Task to carry out → Every line from the one with "Task: Uncheck the Letter of credit checkbox" to the end of the listing, and nothing else, is to be printed exactly; please leave the pictures out.

Data under study →
»»
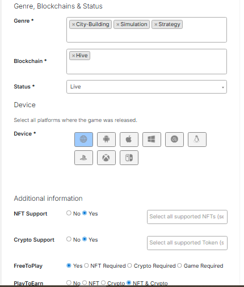Select the Apple device icon
The width and height of the screenshot is (244, 287).
pos(129,140)
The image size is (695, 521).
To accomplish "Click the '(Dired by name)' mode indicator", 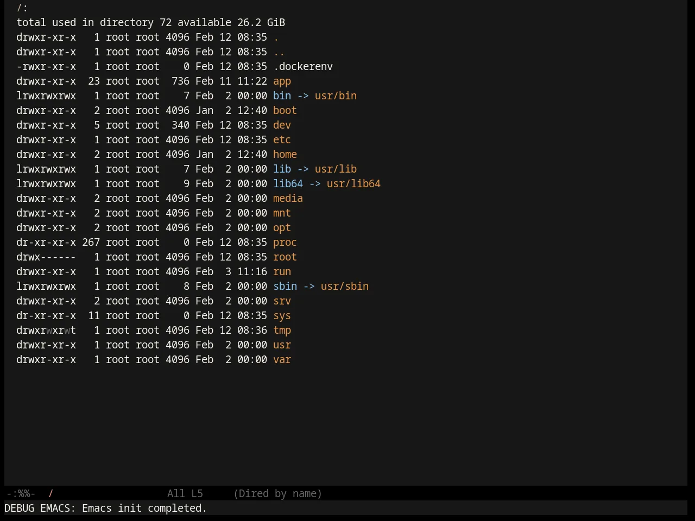I will coord(277,493).
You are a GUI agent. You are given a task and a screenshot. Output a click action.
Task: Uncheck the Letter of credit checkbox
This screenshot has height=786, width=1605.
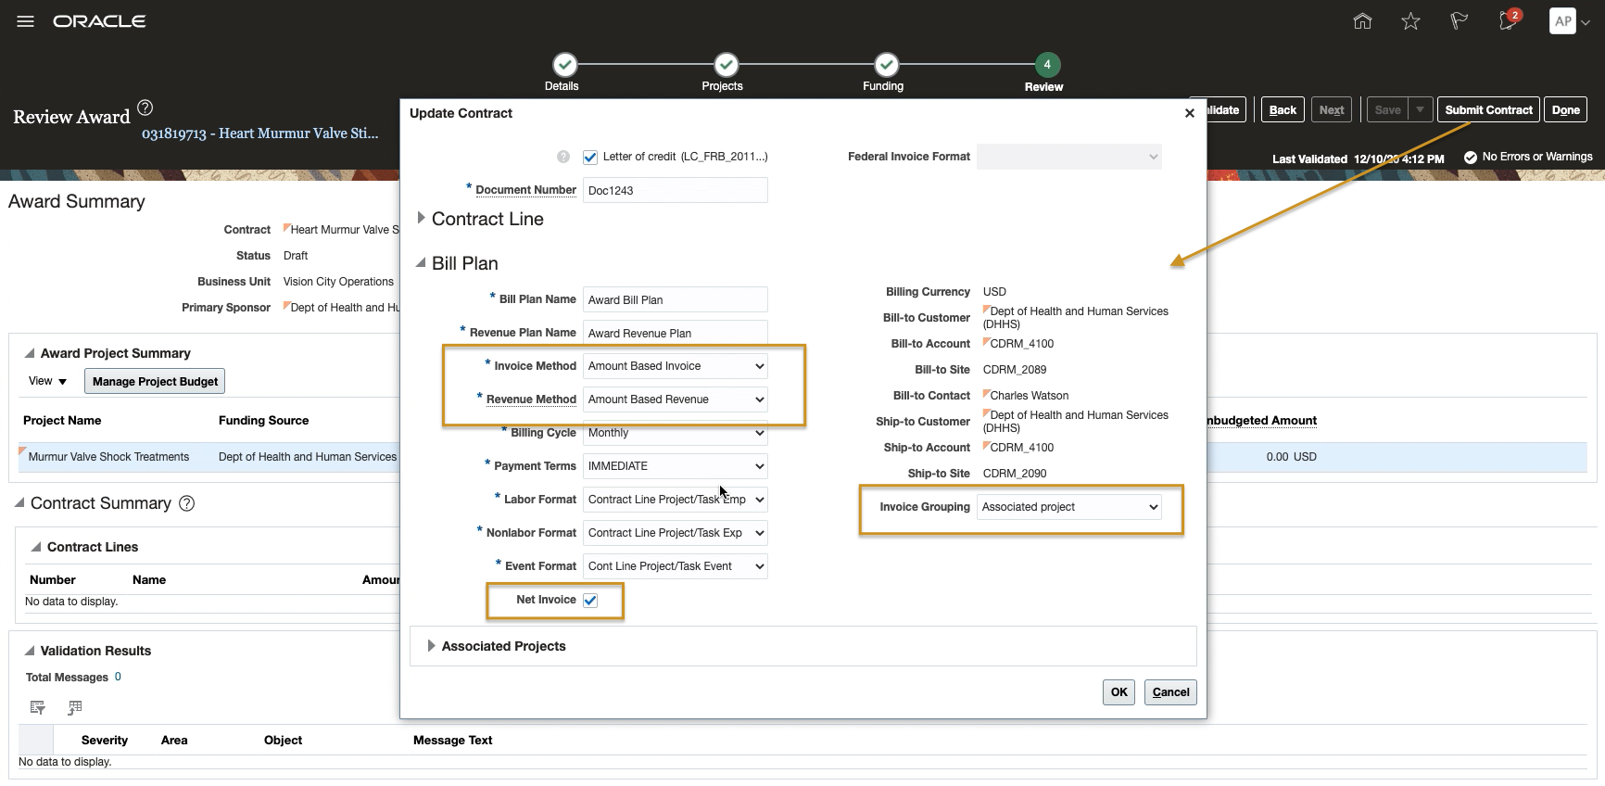(x=590, y=158)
««
Result below →
Task: Uncheck the Letter of credit checkbox
This screenshot has height=786, width=1605.
(x=590, y=158)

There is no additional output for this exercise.